Смуглолицый попытался вдавить палец в курок, но тот не слушался его. Артист некоторое время презрительно рассматривал стоявшее перед ним перепуганное существо, а потом вдруг гаркнул:

– Пли!!

И тут же грянул выстрел.

Смуглолицый человек нажал курок чисто машинально, вздрогнув от резанувшего предутренний воздух властного окрика…

Выстрел грохнул, словно под тяжестью многих лет изломился ствол толстого старого дерева. И рухнул широколицый человек, выброшенный с заднего сиденья. Он взмахнул руками, словно совершивший непоправимую ошибку эквилибрист на канате над пропастью – как бы попытался удержаться, сбалансировать, уже понимая, что ему не вытянуть, не сохранить спасительное равновесие. Нет, человек не вытянул. Он упал лицом в росную траву, скатившись в углубление у левого переднего колеса машины.

Смуглолицый выронил пистолет, но за секунду перед тем, как оружие ухнуло бы на землю, в высокую прибрежную траву, Артист наклонился и, молниеносно выбросив вперед левую руку в перчатке, поймал ствол.

– Молодец, – сказал он. – Попал.

Смуглолицый поднял на своих мучителей отчаянный взгляд и вдруг бросился на Артиста. Не сходя с места, тот небрежно отшвырнул его коротким движением правой руки. Словно выстрелила пружина. Лицо новоиспеченного невольного убийцы залилось кровью, когда он упал на труп только что застреленного им человека.

И, вздрогнув всем телом, потерял сознание.

– Ну что, поехали, что ли, мужики, – брезгливо сказал Артист.

Глава 1

– Ну что же, Мария, – проговорил босс, откидываясь в кресле и закуривая очередную сигарету. – Я так полагаю, что ты предпочитаешь отмалчиваться. Что, как говорится, само по себе и не ново. Ну что ж, я не настаиваю. Давить на человека не в моих правилах, так что думай и решай сама. По всей видимости, у тебя есть над чем подумать, верно? Вот и прекрасно. Человек всегда должен думать, даже если эти мысли не совсем приятные. Без умственной деятельности даже самый конструктивный и творческий индивид засыхает на корню. Впрочем, ты и сама все прекрасно знаешь.

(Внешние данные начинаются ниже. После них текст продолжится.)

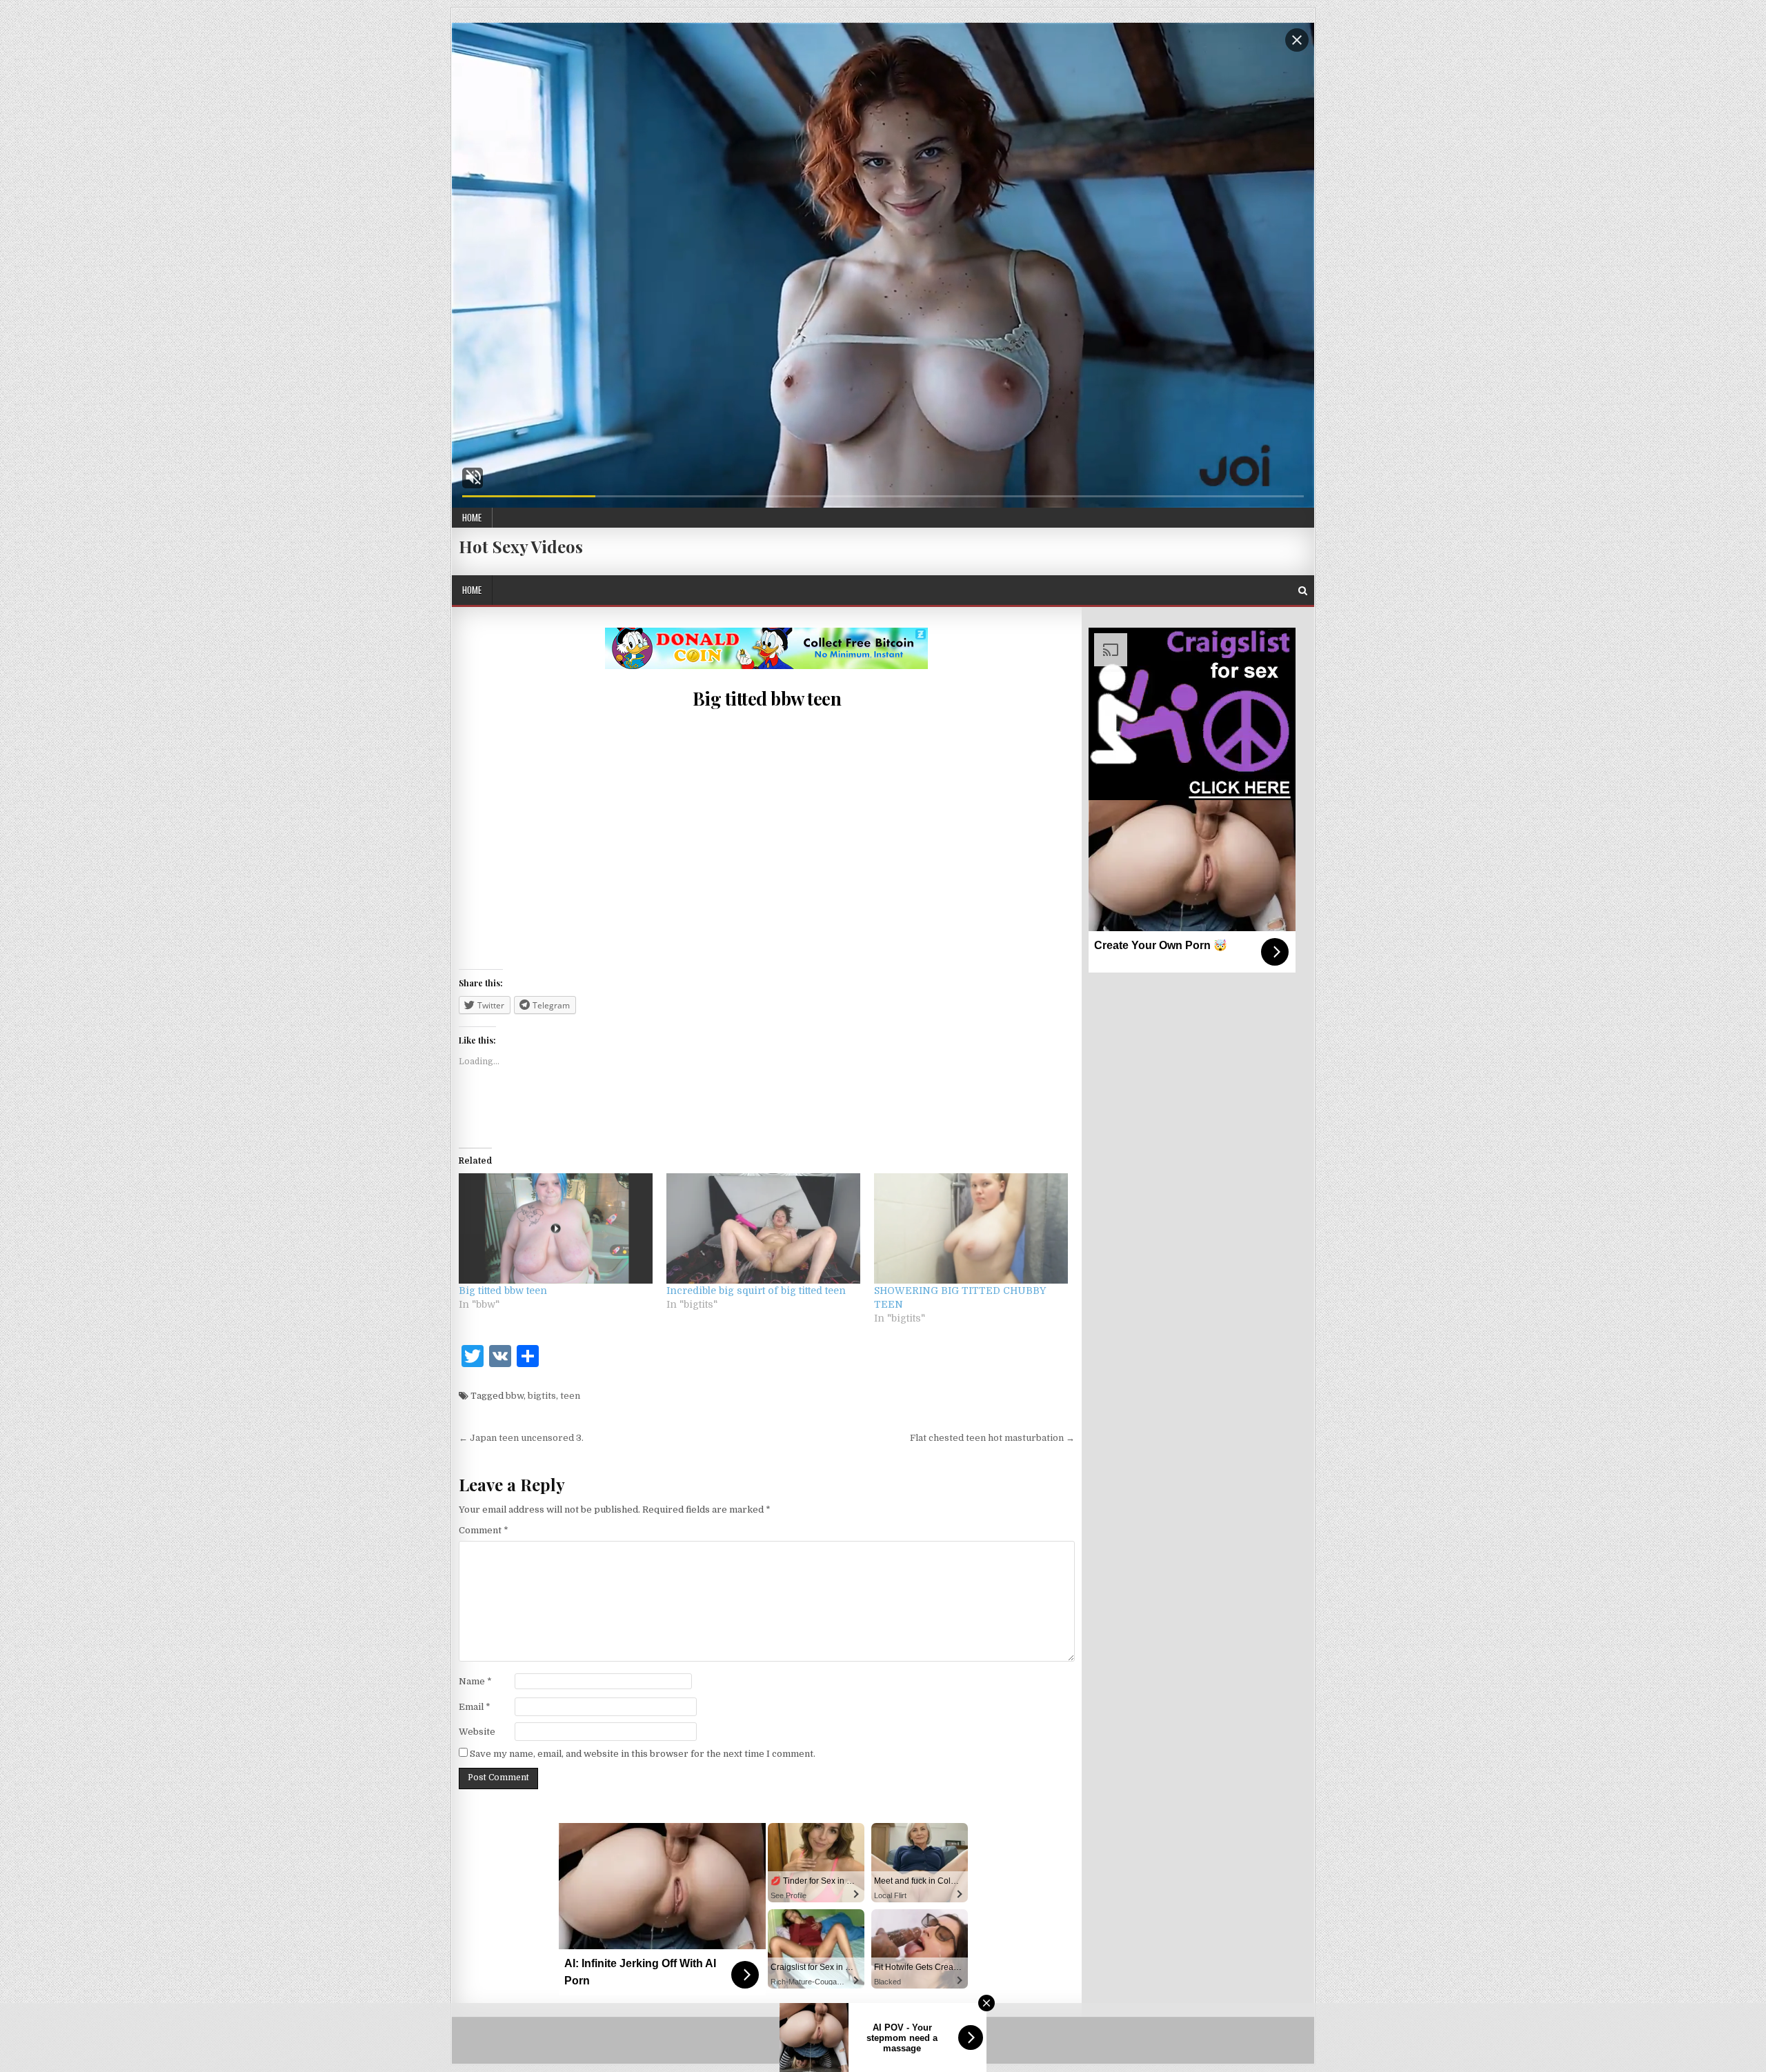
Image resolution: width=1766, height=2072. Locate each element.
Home (472, 517)
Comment (483, 1530)
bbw (515, 1396)
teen (570, 1396)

Родион Потапович, мой бесценный босс, был в своем репертуаре. Он много говорил, скупо и снисходительно жестикулировал, а курчавая голова над линией худых плеч покачивалась, как башка долго и мудро прожившего почтенного филина. Впрочем, на все эти разглагольствования господина Шульгина можно было бы и не обращать внимания, так как он только что хорошо угостился подарочным марочным коньяком, который ему привезли из Франции. Никогда не питая чрезмерной склонности к употреблению спиртного, коей грешат многие из российских мужчин, Родион Потапович тем не менее имел слабость к хорошему коньяку. Впрочем, никогда не превышал своей нормы. Самым печальным последствием становилась его чрезмерная и довольно таки пустопорожняя болтливость, которой и в помине не было в рабочем процессе. То есть когда Родион Потапович брался за расследование очередного хитрого дела-головоломки, подбор ключей к которым так льстил его тщеславию.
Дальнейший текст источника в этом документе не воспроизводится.